Assigned task → Exactly as they stand, set down the following records once more.

Record extracts →
_ _ _

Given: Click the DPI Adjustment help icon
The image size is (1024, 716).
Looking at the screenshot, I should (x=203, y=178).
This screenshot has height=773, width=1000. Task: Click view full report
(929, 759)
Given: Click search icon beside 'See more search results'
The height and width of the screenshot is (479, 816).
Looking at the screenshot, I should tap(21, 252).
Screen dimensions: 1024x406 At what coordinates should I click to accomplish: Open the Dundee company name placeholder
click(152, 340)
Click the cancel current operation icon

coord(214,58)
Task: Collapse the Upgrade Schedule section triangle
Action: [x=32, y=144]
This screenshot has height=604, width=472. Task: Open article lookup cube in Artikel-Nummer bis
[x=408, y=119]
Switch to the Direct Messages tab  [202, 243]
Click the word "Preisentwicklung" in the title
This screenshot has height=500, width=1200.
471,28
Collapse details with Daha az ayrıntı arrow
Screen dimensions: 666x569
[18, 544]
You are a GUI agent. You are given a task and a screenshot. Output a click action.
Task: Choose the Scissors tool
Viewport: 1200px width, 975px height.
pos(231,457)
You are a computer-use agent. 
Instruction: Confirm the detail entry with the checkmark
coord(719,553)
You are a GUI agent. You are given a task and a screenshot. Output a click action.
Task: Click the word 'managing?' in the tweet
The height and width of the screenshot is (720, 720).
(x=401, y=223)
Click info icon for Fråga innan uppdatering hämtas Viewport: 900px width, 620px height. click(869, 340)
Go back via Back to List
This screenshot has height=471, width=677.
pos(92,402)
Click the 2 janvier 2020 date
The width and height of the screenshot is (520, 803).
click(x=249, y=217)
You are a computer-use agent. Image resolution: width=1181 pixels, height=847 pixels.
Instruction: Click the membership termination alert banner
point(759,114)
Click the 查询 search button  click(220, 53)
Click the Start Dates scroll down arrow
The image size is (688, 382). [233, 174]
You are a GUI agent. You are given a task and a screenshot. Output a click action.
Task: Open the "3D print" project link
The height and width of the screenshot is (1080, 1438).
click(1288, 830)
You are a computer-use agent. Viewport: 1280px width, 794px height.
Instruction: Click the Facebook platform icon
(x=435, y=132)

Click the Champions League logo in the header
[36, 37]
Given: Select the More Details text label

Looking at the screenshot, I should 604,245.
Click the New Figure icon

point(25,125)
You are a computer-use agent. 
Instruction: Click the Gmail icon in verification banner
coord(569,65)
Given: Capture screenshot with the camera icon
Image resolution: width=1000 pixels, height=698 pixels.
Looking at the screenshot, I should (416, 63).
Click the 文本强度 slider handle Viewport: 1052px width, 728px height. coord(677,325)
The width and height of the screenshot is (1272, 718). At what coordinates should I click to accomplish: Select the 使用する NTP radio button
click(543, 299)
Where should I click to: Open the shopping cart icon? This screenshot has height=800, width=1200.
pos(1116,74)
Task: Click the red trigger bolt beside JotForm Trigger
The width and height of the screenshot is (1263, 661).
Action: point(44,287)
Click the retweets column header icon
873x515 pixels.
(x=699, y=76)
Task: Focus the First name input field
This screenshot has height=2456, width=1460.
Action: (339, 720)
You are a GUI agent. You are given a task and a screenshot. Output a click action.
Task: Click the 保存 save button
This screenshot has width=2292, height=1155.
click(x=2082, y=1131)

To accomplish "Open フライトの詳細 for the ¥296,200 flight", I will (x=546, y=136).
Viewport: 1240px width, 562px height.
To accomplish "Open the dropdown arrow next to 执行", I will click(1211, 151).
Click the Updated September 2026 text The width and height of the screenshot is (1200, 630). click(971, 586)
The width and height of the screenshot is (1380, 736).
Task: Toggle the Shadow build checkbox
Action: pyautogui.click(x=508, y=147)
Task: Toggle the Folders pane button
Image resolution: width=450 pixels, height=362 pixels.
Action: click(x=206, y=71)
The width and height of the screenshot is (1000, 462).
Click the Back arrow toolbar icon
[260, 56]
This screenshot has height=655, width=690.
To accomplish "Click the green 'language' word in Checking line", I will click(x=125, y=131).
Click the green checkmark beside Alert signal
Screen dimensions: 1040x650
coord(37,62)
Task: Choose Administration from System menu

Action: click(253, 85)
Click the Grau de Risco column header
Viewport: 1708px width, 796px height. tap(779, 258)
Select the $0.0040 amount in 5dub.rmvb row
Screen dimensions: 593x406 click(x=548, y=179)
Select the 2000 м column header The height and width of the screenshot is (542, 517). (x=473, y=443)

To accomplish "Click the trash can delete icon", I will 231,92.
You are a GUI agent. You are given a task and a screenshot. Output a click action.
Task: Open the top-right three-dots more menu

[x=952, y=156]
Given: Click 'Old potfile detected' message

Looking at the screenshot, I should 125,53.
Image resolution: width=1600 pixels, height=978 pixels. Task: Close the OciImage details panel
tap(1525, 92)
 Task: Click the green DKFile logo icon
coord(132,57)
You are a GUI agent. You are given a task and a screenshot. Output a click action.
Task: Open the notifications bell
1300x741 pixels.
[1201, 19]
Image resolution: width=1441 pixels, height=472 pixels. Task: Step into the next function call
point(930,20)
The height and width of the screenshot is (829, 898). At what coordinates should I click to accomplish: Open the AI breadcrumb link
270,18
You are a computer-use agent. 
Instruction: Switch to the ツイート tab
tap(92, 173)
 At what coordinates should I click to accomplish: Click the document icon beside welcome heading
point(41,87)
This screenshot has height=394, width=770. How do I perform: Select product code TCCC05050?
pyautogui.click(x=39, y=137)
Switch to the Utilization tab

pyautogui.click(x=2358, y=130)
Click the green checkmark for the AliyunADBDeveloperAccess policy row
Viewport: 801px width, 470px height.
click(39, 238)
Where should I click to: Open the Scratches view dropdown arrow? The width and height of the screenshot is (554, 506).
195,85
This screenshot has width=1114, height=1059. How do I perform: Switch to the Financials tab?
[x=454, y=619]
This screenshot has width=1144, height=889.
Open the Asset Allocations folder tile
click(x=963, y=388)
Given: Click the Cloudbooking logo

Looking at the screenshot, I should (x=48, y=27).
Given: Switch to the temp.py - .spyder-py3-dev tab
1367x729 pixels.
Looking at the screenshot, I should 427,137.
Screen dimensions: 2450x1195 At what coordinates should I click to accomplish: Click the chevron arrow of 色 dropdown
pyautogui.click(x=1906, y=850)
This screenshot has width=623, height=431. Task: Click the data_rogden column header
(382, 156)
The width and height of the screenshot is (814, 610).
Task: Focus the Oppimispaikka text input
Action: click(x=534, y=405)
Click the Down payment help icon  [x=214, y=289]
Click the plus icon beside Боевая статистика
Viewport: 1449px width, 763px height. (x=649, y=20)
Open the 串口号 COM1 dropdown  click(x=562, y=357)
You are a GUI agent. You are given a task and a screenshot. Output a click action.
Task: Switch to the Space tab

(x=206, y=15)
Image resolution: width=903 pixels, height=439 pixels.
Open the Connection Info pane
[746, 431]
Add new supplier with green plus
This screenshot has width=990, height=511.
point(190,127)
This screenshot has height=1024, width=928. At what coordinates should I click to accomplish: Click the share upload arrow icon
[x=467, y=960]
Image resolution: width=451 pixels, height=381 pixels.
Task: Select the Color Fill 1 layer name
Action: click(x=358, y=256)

_ _ _

Answer to this task →
Given: Click the DPI Adjustment help icon
The image size is (1024, 716).
Looking at the screenshot, I should (x=203, y=178).
This screenshot has height=773, width=1000. Task: Click view full report
(929, 759)
Given: Click search icon beside 'See more search results'
The height and width of the screenshot is (479, 816).
Looking at the screenshot, I should tap(21, 252).
Screen dimensions: 1024x406 At what coordinates should I click to accomplish: Open the Dundee company name placeholder
click(152, 340)
Click the cancel current operation icon

coord(214,58)
Task: Collapse the Upgrade Schedule section triangle
Action: [x=32, y=144]
This screenshot has height=604, width=472. Task: Open article lookup cube in Artikel-Nummer bis
[x=408, y=119]
Switch to the Direct Messages tab  [202, 243]
Click the word "Preisentwicklung" in the title
This screenshot has height=500, width=1200.
471,28
Collapse details with Daha az ayrıntı arrow
Screen dimensions: 666x569
[18, 544]
You are a GUI agent. You are given a task and a screenshot. Output a click action.
Task: Choose the Scissors tool
Viewport: 1200px width, 975px height.
pos(231,457)
You are a computer-use agent. 
Instruction: Confirm the detail entry with the checkmark
coord(719,553)
You are a GUI agent. You are given a task and a screenshot. Output a click action.
Task: Click the word 'managing?' in the tweet
The height and width of the screenshot is (720, 720).
(x=401, y=223)
Click info icon for Fråga innan uppdatering hämtas Viewport: 900px width, 620px height. click(869, 340)
Go back via Back to List
This screenshot has height=471, width=677.
pos(92,402)
Click the 2 janvier 2020 date
The width and height of the screenshot is (520, 803).
click(x=249, y=217)
You are a computer-use agent. Image resolution: width=1181 pixels, height=847 pixels.
Instruction: Click the membership termination alert banner
point(759,114)
Click the 查询 search button  click(220, 53)
Click the Start Dates scroll down arrow
The image size is (688, 382). [233, 174]
You are a GUI agent. You are given a task and a screenshot. Output a click action.
Task: Open the "3D print" project link
The height and width of the screenshot is (1080, 1438).
click(1288, 830)
You are a computer-use agent. Viewport: 1280px width, 794px height.
Instruction: Click the Facebook platform icon
(x=435, y=132)

Click the Champions League logo in the header
[36, 37]
Given: Select the More Details text label

Looking at the screenshot, I should 604,245.
Click the New Figure icon

point(25,125)
You are a computer-use agent. 
Instruction: Click the Gmail icon in verification banner
coord(569,65)
Given: Capture screenshot with the camera icon
Image resolution: width=1000 pixels, height=698 pixels.
Looking at the screenshot, I should (416, 63).
Click the 文本强度 slider handle Viewport: 1052px width, 728px height. coord(677,325)
The width and height of the screenshot is (1272, 718). At what coordinates should I click to accomplish: Select the 使用する NTP radio button
click(543, 299)
Where should I click to: Open the shopping cart icon? This screenshot has height=800, width=1200.
pos(1116,74)
Task: Click the red trigger bolt beside JotForm Trigger
The width and height of the screenshot is (1263, 661).
Action: point(44,287)
Click the retweets column header icon
873x515 pixels.
(x=699, y=76)
Task: Focus the First name input field
This screenshot has height=2456, width=1460.
Action: (339, 720)
You are a GUI agent. You are given a task and a screenshot. Output a click action.
Task: Click the 保存 save button
This screenshot has width=2292, height=1155.
click(x=2082, y=1131)

To accomplish "Open フライトの詳細 for the ¥296,200 flight", I will (x=546, y=136).
Viewport: 1240px width, 562px height.
To accomplish "Open the dropdown arrow next to 执行", I will click(1211, 151).
Click the Updated September 2026 text The width and height of the screenshot is (1200, 630). click(971, 586)
The width and height of the screenshot is (1380, 736).
Task: Toggle the Shadow build checkbox
Action: pyautogui.click(x=508, y=147)
Task: Toggle the Folders pane button
Image resolution: width=450 pixels, height=362 pixels.
Action: click(x=206, y=71)
The width and height of the screenshot is (1000, 462).
Click the Back arrow toolbar icon
[260, 56]
This screenshot has height=655, width=690.
To accomplish "Click the green 'language' word in Checking line", I will click(x=125, y=131).
Click the green checkmark beside Alert signal
Screen dimensions: 1040x650
coord(37,62)
Task: Choose Administration from System menu

Action: click(253, 85)
Click the Grau de Risco column header
Viewport: 1708px width, 796px height. tap(779, 258)
Select the $0.0040 amount in 5dub.rmvb row
Screen dimensions: 593x406 click(x=548, y=179)
Select the 2000 м column header The height and width of the screenshot is (542, 517). (x=473, y=443)

To accomplish "Click the trash can delete icon", I will 231,92.
You are a GUI agent. You are given a task and a screenshot. Output a click action.
Task: Open the top-right three-dots more menu

[x=952, y=156]
Given: Click 'Old potfile detected' message

Looking at the screenshot, I should 125,53.
Image resolution: width=1600 pixels, height=978 pixels. Task: Close the OciImage details panel
tap(1525, 92)
 Task: Click the green DKFile logo icon
coord(132,57)
You are a GUI agent. You are given a task and a screenshot. Output a click action.
Task: Open the notifications bell
1300x741 pixels.
[1201, 19]
Image resolution: width=1441 pixels, height=472 pixels. Task: Step into the next function call
point(930,20)
The height and width of the screenshot is (829, 898). At what coordinates should I click to accomplish: Open the AI breadcrumb link
270,18
You are a computer-use agent. 
Instruction: Switch to the ツイート tab
tap(92, 173)
 At what coordinates should I click to accomplish: Click the document icon beside welcome heading
point(41,87)
This screenshot has height=394, width=770. How do I perform: Select product code TCCC05050?
pyautogui.click(x=39, y=137)
Switch to the Utilization tab

pyautogui.click(x=2358, y=130)
Click the green checkmark for the AliyunADBDeveloperAccess policy row
Viewport: 801px width, 470px height.
click(39, 238)
Where should I click to: Open the Scratches view dropdown arrow? The width and height of the screenshot is (554, 506).
195,85
This screenshot has width=1114, height=1059. How do I perform: Switch to the Financials tab?
[x=454, y=619]
This screenshot has width=1144, height=889.
Open the Asset Allocations folder tile
click(x=963, y=388)
Given: Click the Cloudbooking logo

Looking at the screenshot, I should (x=48, y=27).
Given: Switch to the temp.py - .spyder-py3-dev tab
1367x729 pixels.
Looking at the screenshot, I should 427,137.
Screen dimensions: 2450x1195 At what coordinates should I click to accomplish: Click the chevron arrow of 色 dropdown
pyautogui.click(x=1906, y=850)
This screenshot has width=623, height=431. Task: Click the data_rogden column header
(382, 156)
The width and height of the screenshot is (814, 610).
Task: Focus the Oppimispaikka text input
Action: click(x=534, y=405)
Click the Down payment help icon  [x=214, y=289]
Click the plus icon beside Боевая статистика
Viewport: 1449px width, 763px height. (x=649, y=20)
Open the 串口号 COM1 dropdown  click(x=562, y=357)
You are a GUI agent. You are given a task and a screenshot. Output a click action.
Task: Switch to the Space tab

(x=206, y=15)
Image resolution: width=903 pixels, height=439 pixels.
Open the Connection Info pane
[746, 431]
Add new supplier with green plus
This screenshot has width=990, height=511.
point(190,127)
This screenshot has height=1024, width=928. At what coordinates should I click to accomplish: Click the share upload arrow icon
[x=467, y=960]
Image resolution: width=451 pixels, height=381 pixels.
Task: Select the Color Fill 1 layer name
Action: click(x=358, y=256)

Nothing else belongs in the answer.